The Independent Insurance Agents & Brokers of New York Inc. has taken its case for reauthorizing the Terrorism Risk Insurance Act of 2002 before the end of the year to Capitol Hill.
Three members of the Syracuse-based trade association’s leadership team met recently with Sen. Hilary Clinton and her staff in the Senator’s Washington, D.C. office. IIABNY’s Chair of the Board David Bauer, Secretary-Treasurer Sharon Emek and CEO Dick Poppa, as well as Patrick O’Brien, lobbyist and grassroots coordinator for the Independent Insurance Agents & Brokers of America Inc., met nearly 30 minutes with Sen. Clinton in her Washington, D.C. office.
IIABNY, IIABA and industry allies are calling on the New York Democrat, her Senate colleagues and members of the House of Representatives to extend TRIA in order to prevent uncertainty in the insurance marketplace.
Poppa said the group explained to Clinton, counsel Leecia Roberta Eve and legislative assistant Michael Szymanski that insurance carriers face “incredibly” difficult decisions regarding terrorism coverage, including potential exclusions, if a federal backstop is not in place by Jan. 1, 2005. The timing, they explained, for passing TRIA legislation is critical in order to avoid significant turmoil in the insurance marketplace.
“We think the discussion will serve as a catalyst for Sen. Clinton to take a strong public position on this issue on behalf of New York,” Poppa said. He added that the former First Lady has agreed to demonstrate her support for TRIA reauthorization by participating in an event tentatively scheduled in September by IIABNY and IIABA. An industry-led coalition may also play a role in the event, according to Poppa.

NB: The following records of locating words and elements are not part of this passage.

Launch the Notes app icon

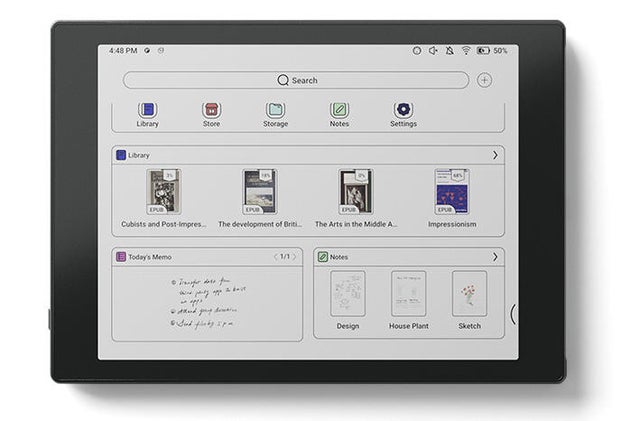pos(339,110)
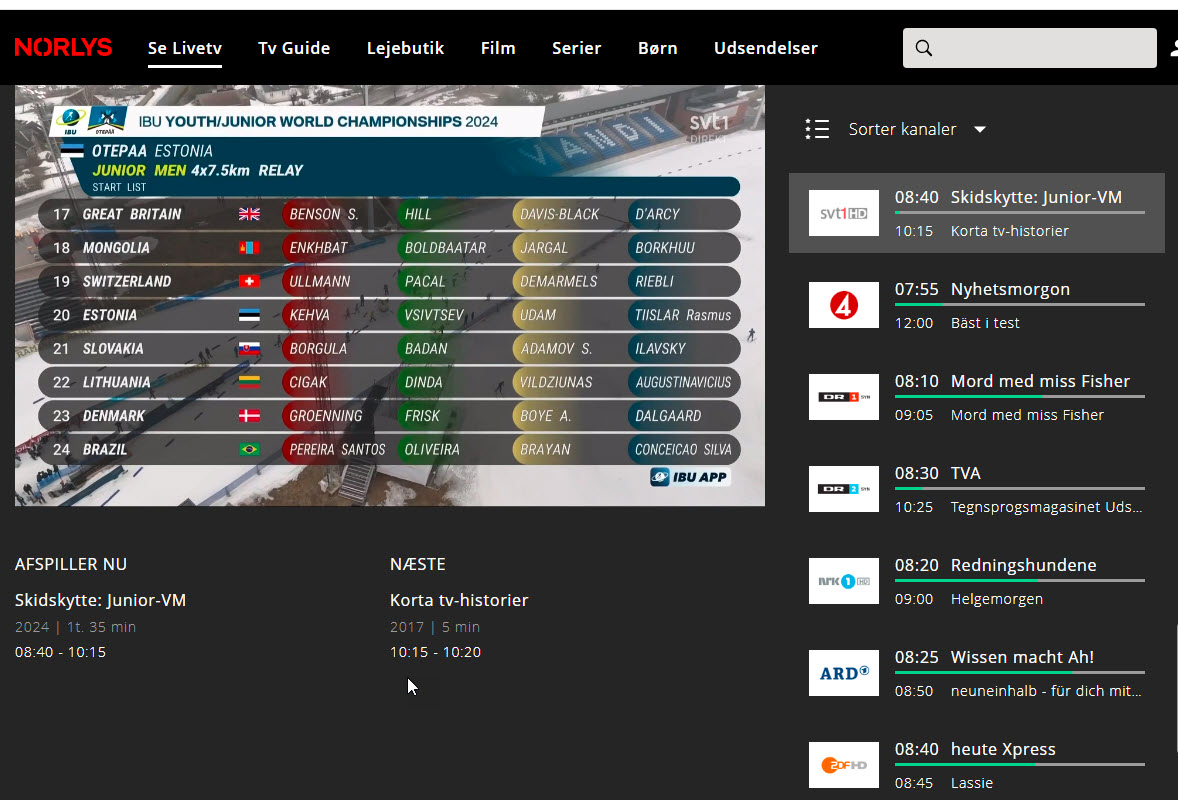
Task: Select the SVT1 HD channel logo
Action: pos(843,213)
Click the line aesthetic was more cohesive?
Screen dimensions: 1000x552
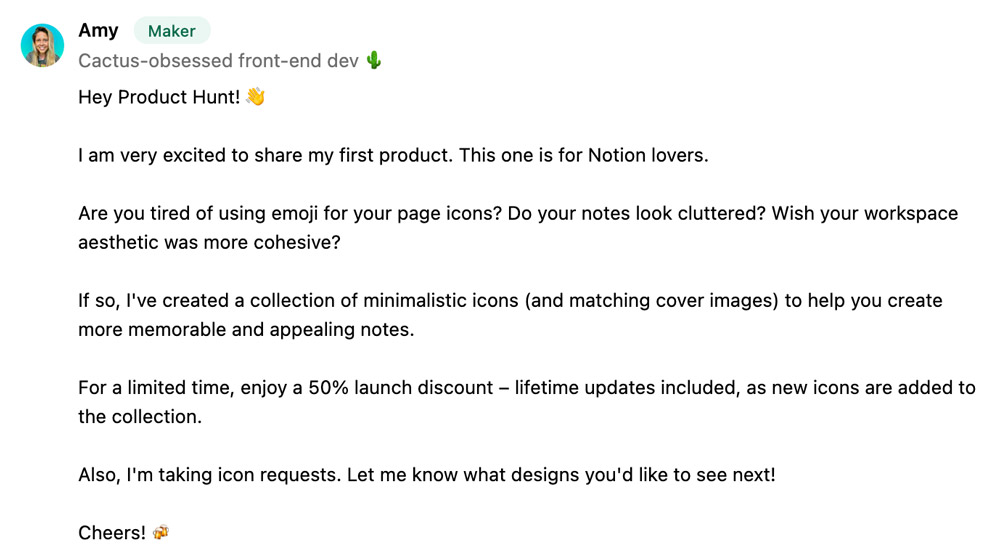(209, 242)
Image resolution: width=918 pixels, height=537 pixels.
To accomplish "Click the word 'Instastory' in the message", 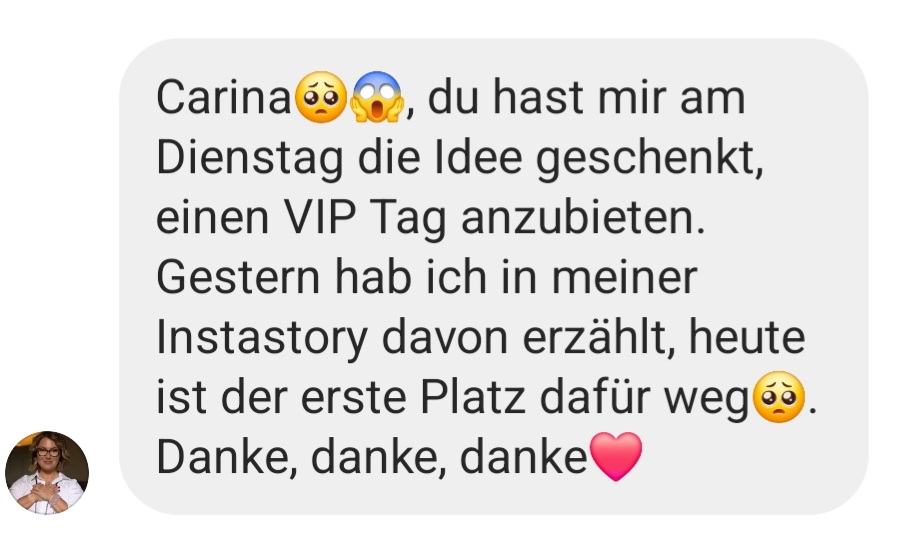I will [x=262, y=338].
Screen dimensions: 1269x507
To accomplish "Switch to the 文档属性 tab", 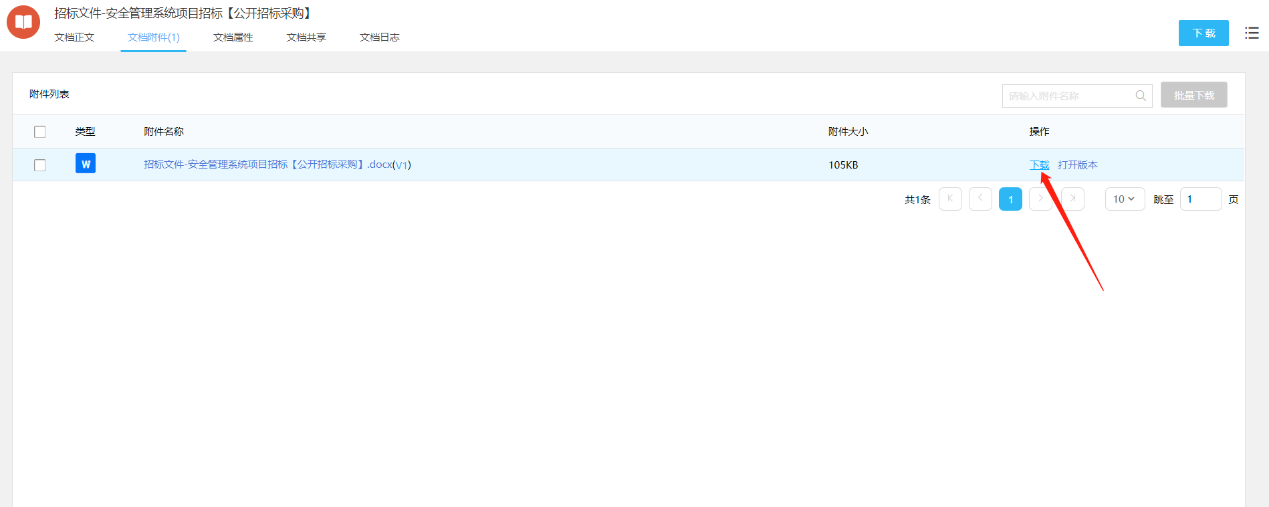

Following the meeting with Clinton, Sens. Robert Bennett (R-Utah) and Chris Dodd (D-Conn.) introduced a bipartisan bill that would extend TRIA through 2007. Democrats and Republicans had already introduced their own bills in the House to extend the act.
However, neither House Financial Services Chairman Mike Oxley (R-Ohio) nor Senate Banking Chairman Richard Shelby (R-Ala.) have reportedly announced any plans to consider TRIA legislation this year. Rep. Sue Kelly (R-N.Y.), a cosponsor of the Republican bill, has noted that more than 180 House members have signed onto a letter to support extending the federal backstop.
The Terrorism Risk Insurance Act, which is designed to safeguard commercial insurers from bankruptcy in the event of a terrorist attack, is due to expire Dec. 31, 2005.